◆ TASK BRIEF:
Answer these questions from the Cyclone Yaas article below:
(a) How many lives did Cyclone Tauktae claim in western India?
(b) How many disaster workers did the National Disaster Response Force say were deployed in India?
(c) How many crew members were rescued from the cargo ship that sank in the Bay of Bengal?
╭─ PASSAGE SHOWN
At least five people died on May 26 as howling winds and waves the height of double-decker buses belted eastern India in the Covid-stricken country’s second cyclone in as many weeks.
Cyclones are a regular menace in the northern Indian Ocean but many scientists say they are becoming more frequent and severe as climate change warms the waters of the Bay of Bengal and Arabian Sea.
Barely a week after Cyclone Tauktae claimed at least 155 lives in western India, Cyclone Yaas has forced the evacuation of more than 1.5 million people in the eastern states of West Bengal and Odisha.
West Bengal chief minister Mamata Banerjee said that the seaside town of Digha had been “swamped” by waves up to 4m high.
She said two people had been killed, including one dragged into the sea by the waves in Digha and another crushed when his house collapsed.
The storm packed lashing rain and winds gusting up to 155km/h, the equivalent of a category two hurricane.
Nearly 20,000 houses were damaged and more than a dozen river islands were flooded, with a number of embankments breached, Banerjee said.
In Odisha, a young man and a priest were killed in separate incidents after they were crushed by falling trees.
There was extensive damage with hundreds of trees uprooted, some bringing down power lines, relief official Pradeep Kumar Jena said. Some thatched homes were also damaged during the storm, but telecommunication networks were not affected, he added.
The state’s chief minister Naveen Patnaik said aid would be provided to more than 100 villages cut off by the tidal surge.
In neighbouring Bangladesh, one man was killed by a falling tree as the waves smashed through water defences and inundated thousands of homes, officials told reporters.
The Bangladesh military added that 12 crew on board a cargo ship carrying stones in the Bay of Bengal were rescued after it sank amid the extreme conditions.
Locals feared the situation would worsen in the evening as the tide rises to a higher level than normal because of a full moon.
Almost 5,000 disaster workers were deployed in India with tree and wire cutters, emergency communications, inflatable boats and medical aid, the National Disaster Response Force said.
Officials fear the storm will further complicate efforts to halt a surge in coronavirus cases that has now killed 310,000 people in the country.
Masks were distributed in emergency shelters, but West Bengal state minister Bankim Chandra Hazra told AFP that maintaining social distancing would be “a big challenge”.
“This cyclone spells double trouble for millions of people in India as there is no respite from Covid-19,” said Udaya Regmi from the International Federation of Red Cross and Red Crescent Societies.
Some vaccination centres in threatened districts, as well as Kolkata, suspended operations and a special effort had been launched to ensure the supply of oxygen and medicines to hospitals, officials said.
╰─
╭─ STUDY MATERIAL
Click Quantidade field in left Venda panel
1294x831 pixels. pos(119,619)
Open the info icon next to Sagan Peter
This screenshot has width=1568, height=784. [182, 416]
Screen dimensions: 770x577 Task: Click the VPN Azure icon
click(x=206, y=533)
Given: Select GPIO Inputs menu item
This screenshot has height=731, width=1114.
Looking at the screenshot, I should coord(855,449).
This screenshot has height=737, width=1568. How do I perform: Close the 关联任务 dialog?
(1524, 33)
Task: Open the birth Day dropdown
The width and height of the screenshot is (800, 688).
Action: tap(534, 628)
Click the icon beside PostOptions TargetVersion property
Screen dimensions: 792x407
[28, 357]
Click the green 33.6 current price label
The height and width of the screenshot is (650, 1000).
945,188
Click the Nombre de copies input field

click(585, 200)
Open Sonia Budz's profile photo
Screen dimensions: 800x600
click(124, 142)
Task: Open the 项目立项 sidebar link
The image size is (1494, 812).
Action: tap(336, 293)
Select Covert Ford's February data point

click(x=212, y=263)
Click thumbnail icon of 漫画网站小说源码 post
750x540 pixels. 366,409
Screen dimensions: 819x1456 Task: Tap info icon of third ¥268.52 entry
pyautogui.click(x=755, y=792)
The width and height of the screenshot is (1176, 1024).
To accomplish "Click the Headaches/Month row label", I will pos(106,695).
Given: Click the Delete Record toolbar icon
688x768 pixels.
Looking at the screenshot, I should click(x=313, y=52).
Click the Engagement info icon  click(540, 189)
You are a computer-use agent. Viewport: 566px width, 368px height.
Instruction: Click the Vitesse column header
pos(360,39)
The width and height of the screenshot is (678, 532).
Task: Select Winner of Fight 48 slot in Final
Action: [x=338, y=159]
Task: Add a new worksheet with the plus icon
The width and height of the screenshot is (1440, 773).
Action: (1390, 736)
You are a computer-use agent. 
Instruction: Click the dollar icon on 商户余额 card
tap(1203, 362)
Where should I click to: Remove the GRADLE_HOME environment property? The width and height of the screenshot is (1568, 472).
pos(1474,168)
╰─
◆ RESULT BELOW:
(a) At least 155
(b) Almost 5,000
(c) 12